• Problem statement
Once the line with "Task: Select the Shared Folders icon" is found, write it out along with each later line exactly, through the end of the entries, skipping every picture.

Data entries

────

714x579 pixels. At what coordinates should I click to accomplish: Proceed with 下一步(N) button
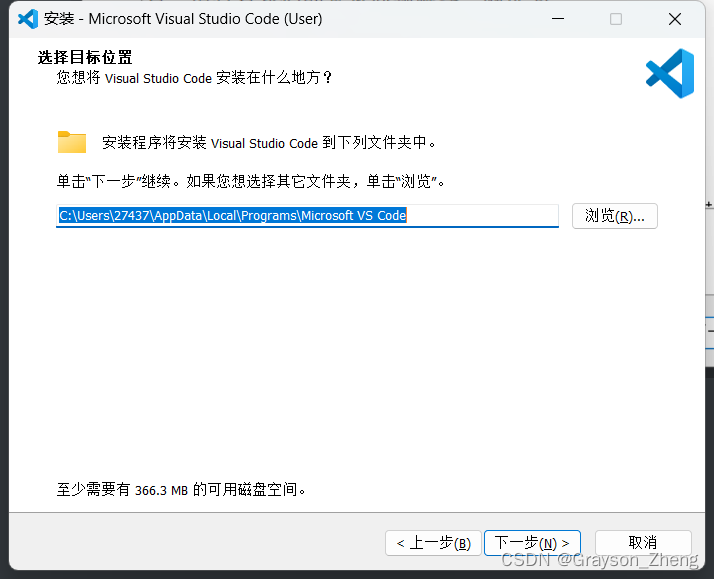point(532,543)
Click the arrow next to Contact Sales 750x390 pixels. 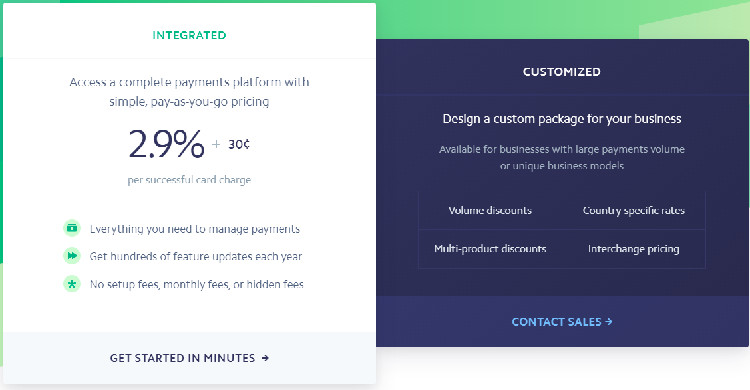pyautogui.click(x=609, y=322)
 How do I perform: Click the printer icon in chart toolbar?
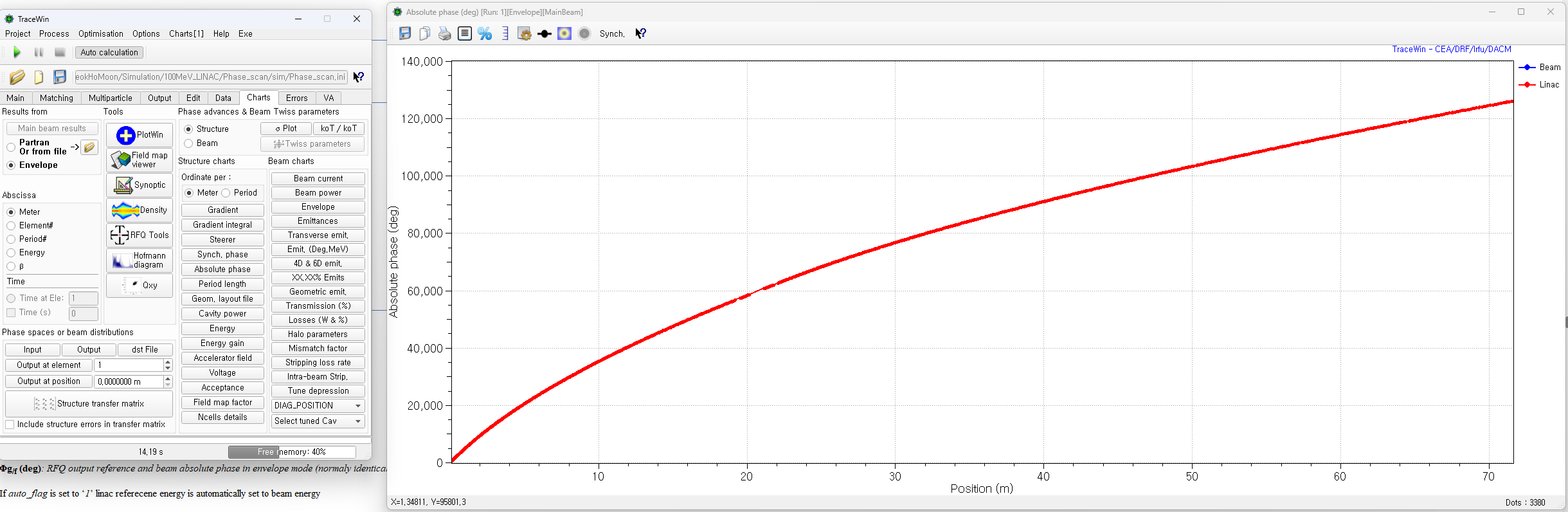point(444,34)
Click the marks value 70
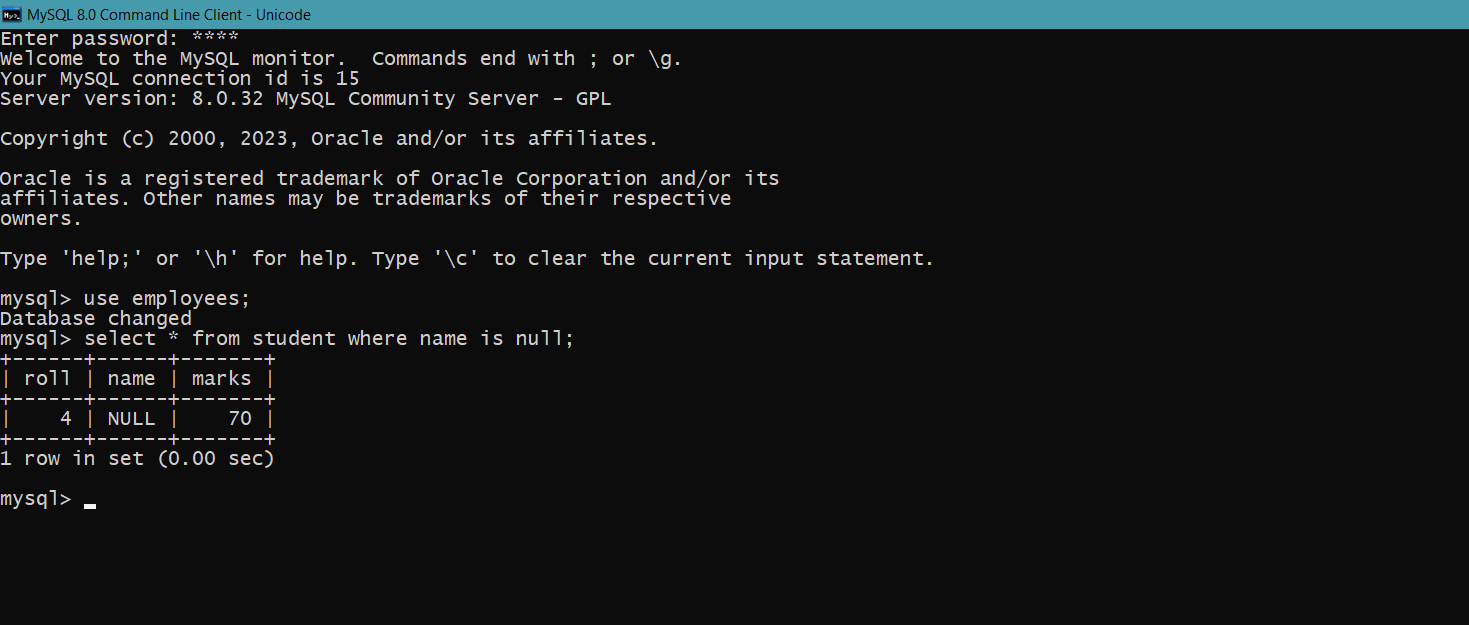The image size is (1469, 625). point(240,419)
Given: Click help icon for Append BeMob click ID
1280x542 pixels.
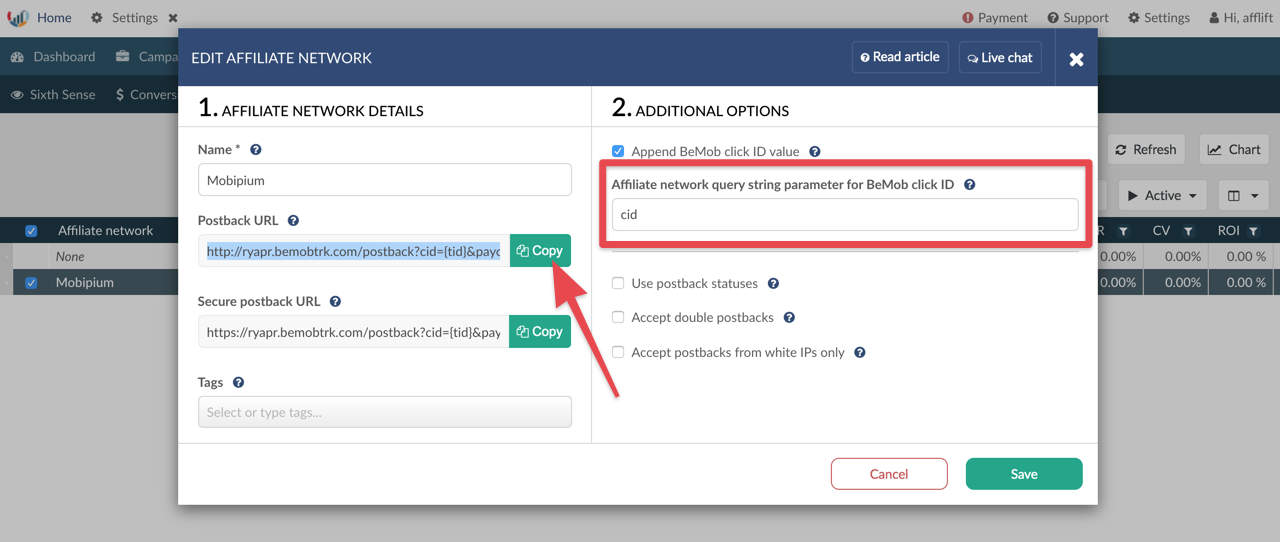Looking at the screenshot, I should click(815, 152).
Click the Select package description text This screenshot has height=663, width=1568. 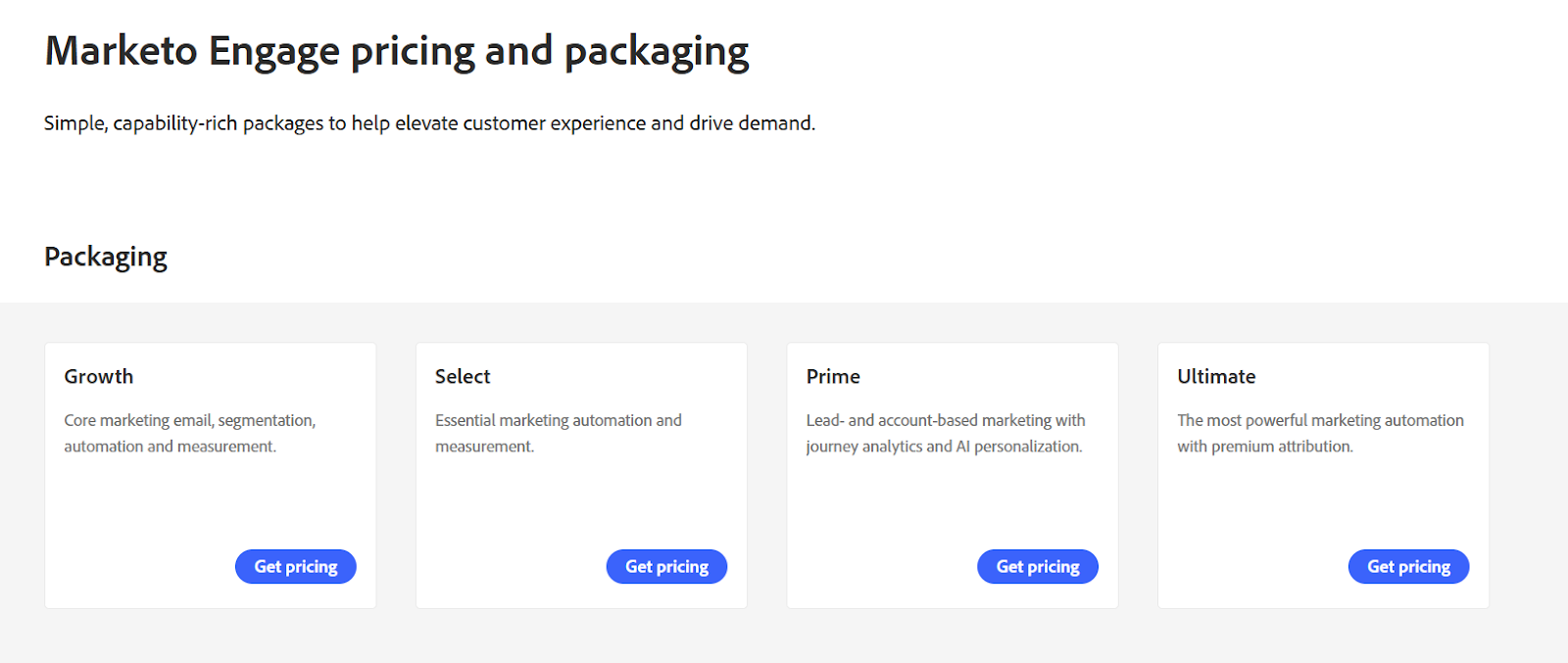pyautogui.click(x=558, y=433)
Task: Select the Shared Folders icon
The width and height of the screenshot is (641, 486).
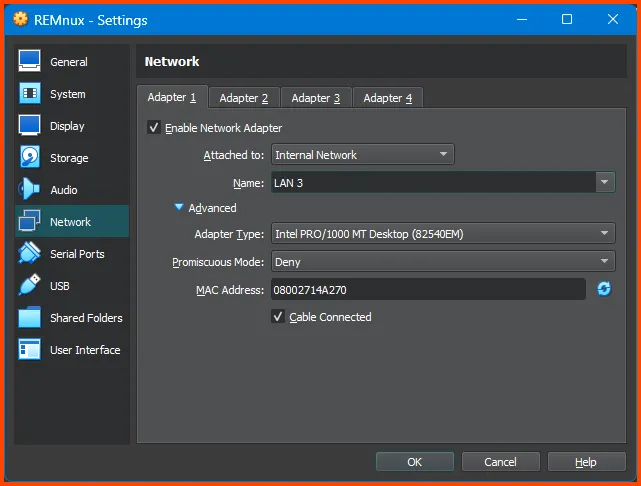Action: pyautogui.click(x=29, y=317)
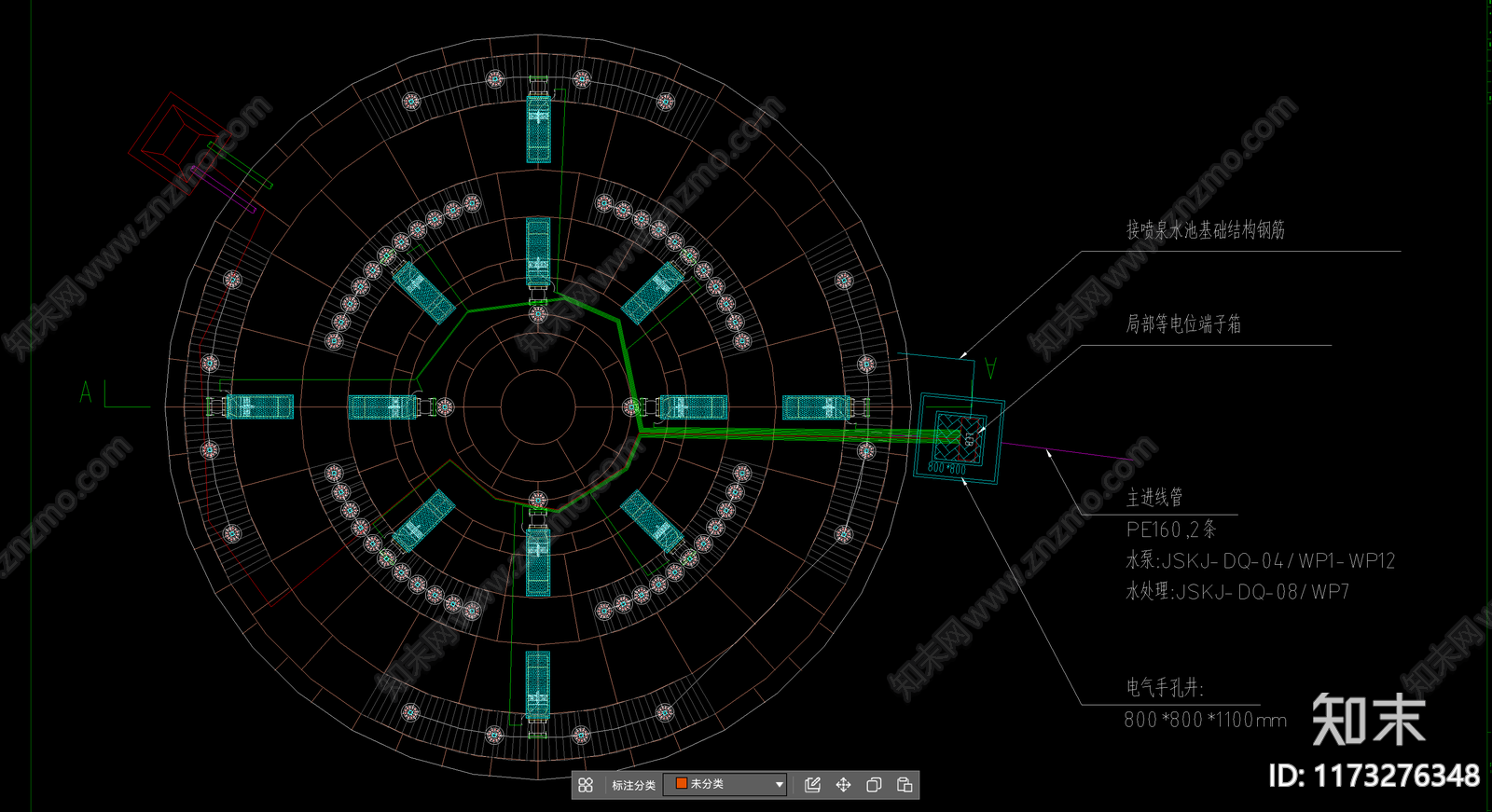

────

• Exercise solution
Task: Select the Shared Folders icon
The width and height of the screenshot is (641, 486).
Action: pyautogui.click(x=29, y=317)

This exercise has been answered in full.